Stone Types of Our Natural Stone Veneers
A common question asked by homeowners: “Which stone is the best choice for my project?” There are many different types of stones with different compositions and properties. One is not better than the other. The two factors that are important for natural stone veneer are compressive strength and water absorption.
Compressive strength is the resistance of the stone to breaking under compression. The stone needs to be hard and strong so it will not degrade over time. Although there are some slight differences in compressive strength among Quarry Mill’s real stone veneers, all of our products are premium high-quality natural stone and pass all code requirements.
Water absorption is the proportion of water that can be absorbed by the stone. Water absorption can soften the stone and decrease its strength. Low water absorption is very important as an exterior stone that absorbs too much water can crack during a freeze. The water absorption of all of our natural stone veneers is negligible.
Below are the different types of stones Quarry Mill has available: Basalt, Dolomitic Limestone, Gneiss, Granite, Limestone, Marble, Quartzite, Sandstone, Schist, and Travertine.
A dark, fine-grained volcanic or igneous rock.
A sedimentary carbonate rock that is a variant of limestone.
The most common rocks on the earth’s surface.
A coarse-grained igneous rock.
A sedimentary rock formed in shallow marine environments.
A metamorphic rock with variations of color.
A metamorphic rock with a high quartz content and a glassy luster.
A sedimentary rock that can contain iron oxide, silica, clay, or calcite.
A strong metamorphic rock that is made mostly of mica minerals.
A sedimentary rock formed around mineral hot springs.
Basalt is a dark, fine-grained volcanic or igneous rock. The stone was formed over millenia through volcanic eruption and rapid cooling. Basalt is so fine-grained, the crystals and individual minerals often cannot be distinguished with the naked eye. The stone sometimes shows a columnar structure with elongated grains that grow across the layers in a roughly parallel direction. Basalt combines the hardiness of granite with the color consistency of limestone.

SET PROBLEM A | Return the passage of the stone veneer text starting at "A sedimentary carbonate" and ending at "mineral hot springs.".

GIVEN RECORDS |
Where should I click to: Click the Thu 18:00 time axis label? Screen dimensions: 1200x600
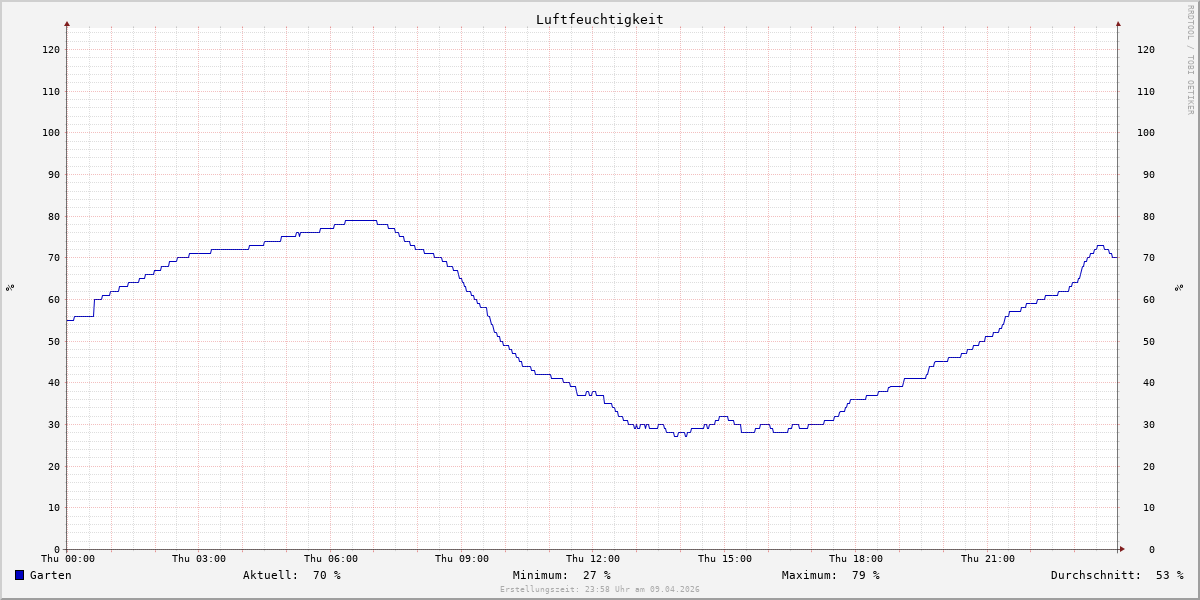856,559
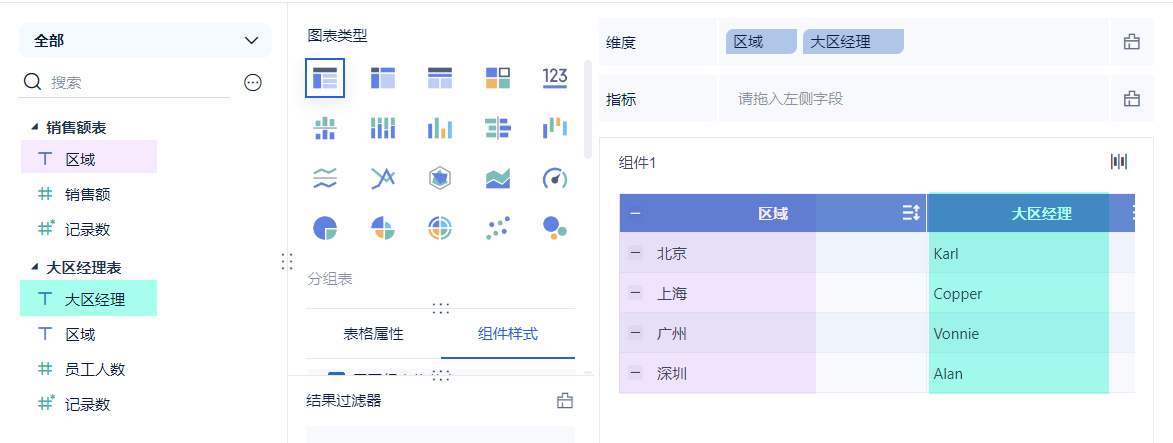1173x443 pixels.
Task: Pick the gauge dashboard chart type
Action: [x=555, y=178]
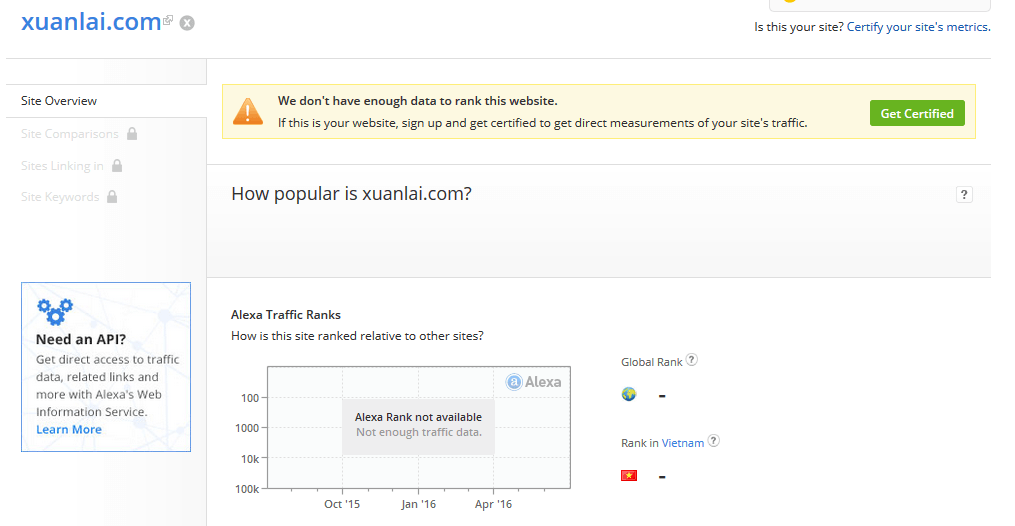1015x526 pixels.
Task: Click the lock icon beside Sites Linking In
Action: [x=117, y=166]
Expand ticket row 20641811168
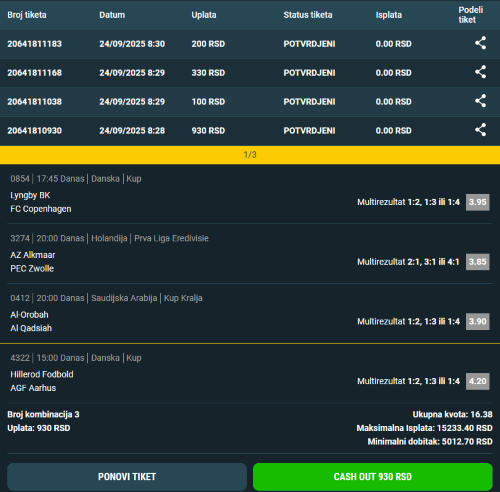The image size is (500, 492). pyautogui.click(x=250, y=73)
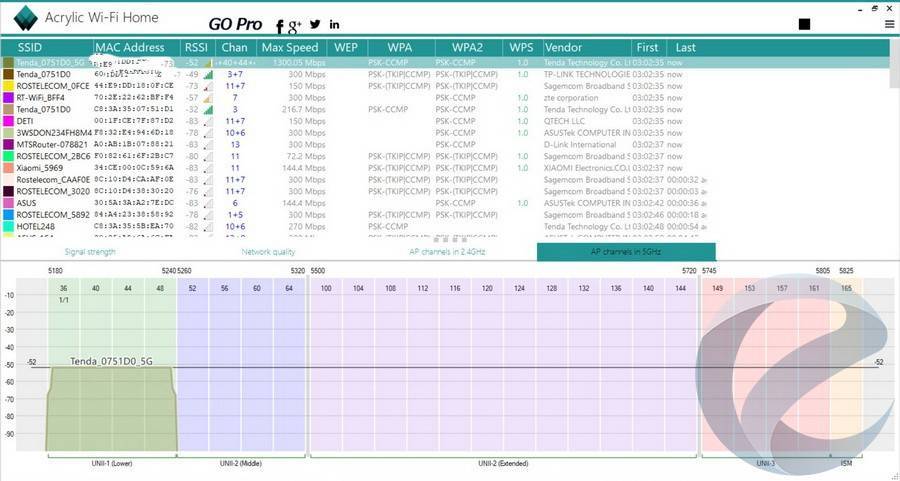Switch to Network quality tab

[268, 252]
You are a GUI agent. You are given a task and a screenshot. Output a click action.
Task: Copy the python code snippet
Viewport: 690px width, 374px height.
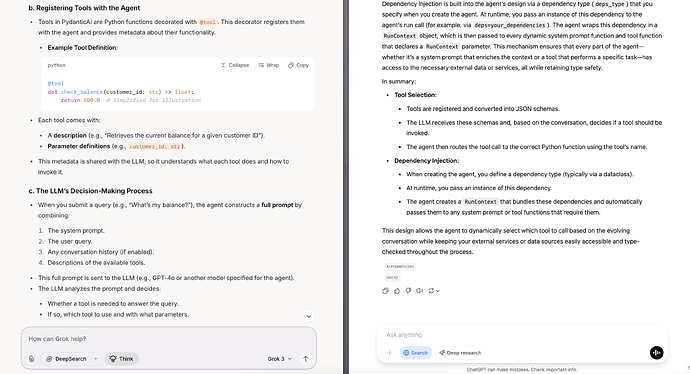click(x=298, y=65)
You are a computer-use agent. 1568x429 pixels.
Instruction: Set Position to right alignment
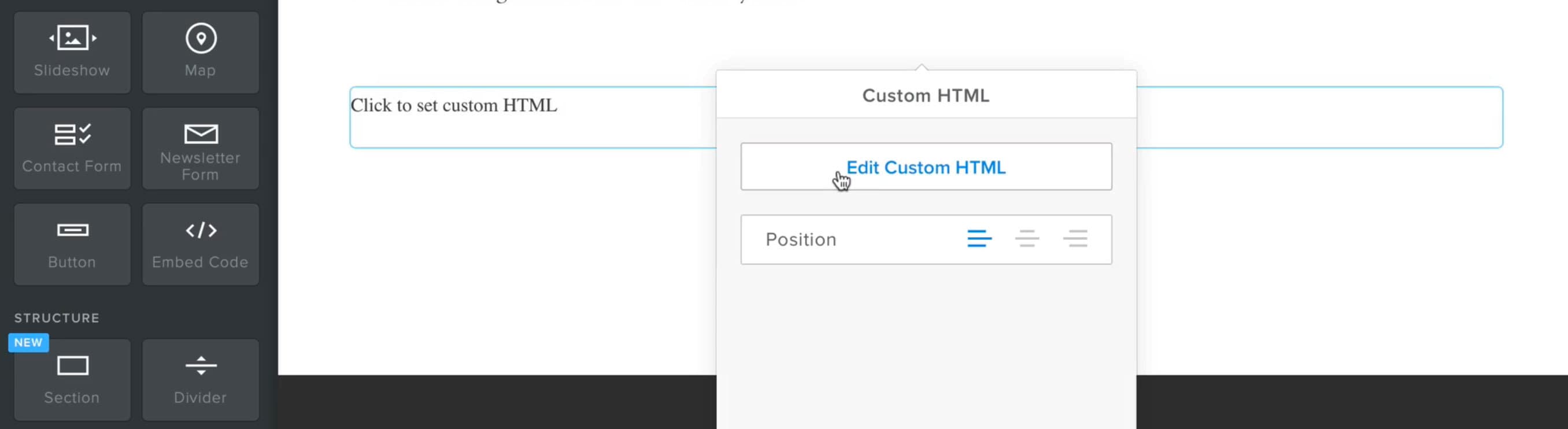[x=1075, y=239]
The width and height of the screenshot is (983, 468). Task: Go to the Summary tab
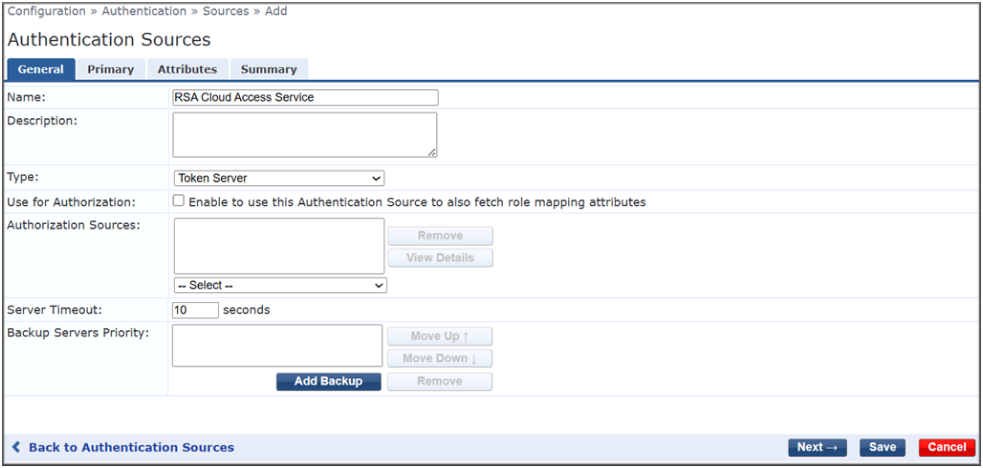tap(268, 69)
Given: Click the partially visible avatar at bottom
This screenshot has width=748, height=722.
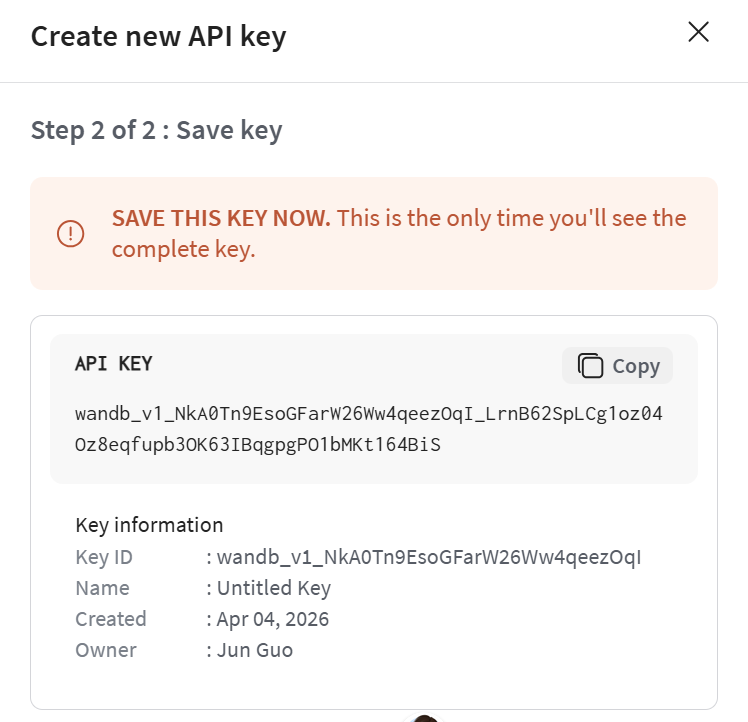Looking at the screenshot, I should pos(424,718).
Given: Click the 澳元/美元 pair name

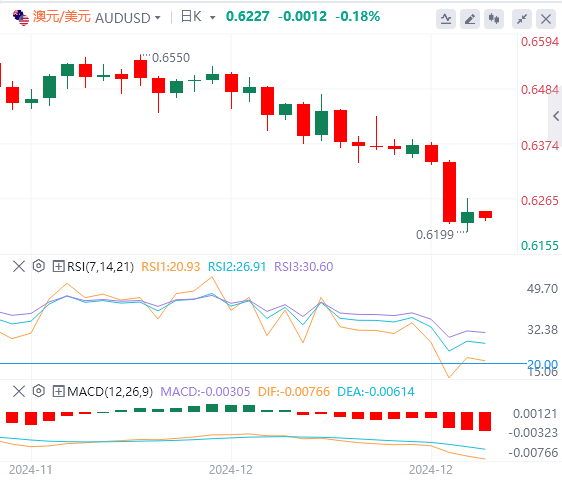Looking at the screenshot, I should tap(62, 16).
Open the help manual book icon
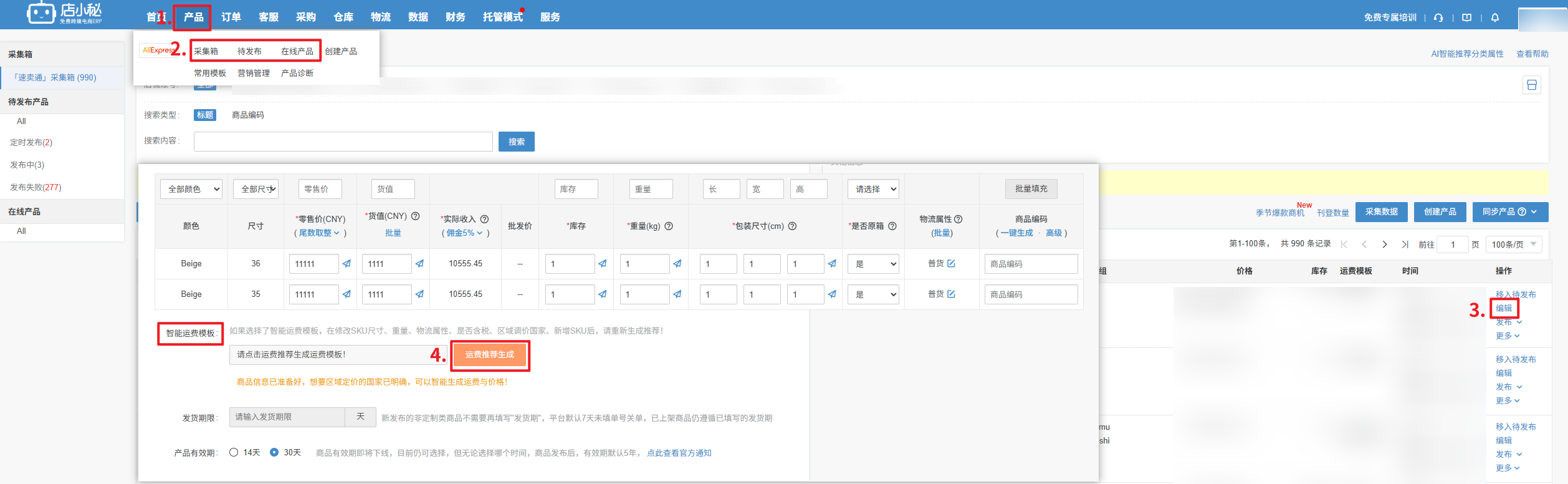Screen dimensions: 1568x484 pos(1467,17)
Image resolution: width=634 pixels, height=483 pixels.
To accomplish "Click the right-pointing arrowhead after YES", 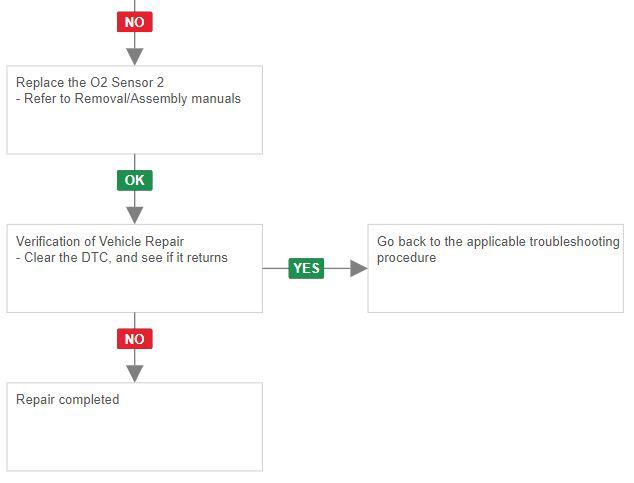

SET PROBLEM B | Retype the rows starting at the line that contains "You are a GUI" and ending at the line that contains "Looking at the screenshot, I should pos(424,718).". Leave the pictures out of your answer.

WRITTEN ANSWER A |
A sedimentary carbonate rock that is a variant of limestone.
The most common rocks on the earth’s surface.
A coarse-grained igneous rock.
A sedimentary rock formed in shallow marine environments.
A metamorphic rock with variations of color.
A metamorphic rock with a high quartz content and a glassy luster.
A sedimentary rock that can contain iron oxide, silica, clay, or calcite.
A strong metamorphic rock that is made mostly of mica minerals.
A sedimentary rock formed around mineral hot springs.

WRITTEN ANSWER B |
You are a GUI agent. You are given a task and a screenshot. Output a click action.
Task: Copy the python code snippet
Viewport: 690px width, 374px height.
click(x=298, y=65)
You are a computer-use agent. 1568x429 pixels.
Instruction: Set Position to right alignment
[x=1075, y=239]
The width and height of the screenshot is (983, 468). Task: Go to the Summary tab
tap(268, 69)
Given: Click the partially visible avatar at bottom
This screenshot has width=748, height=722.
Looking at the screenshot, I should pos(424,718).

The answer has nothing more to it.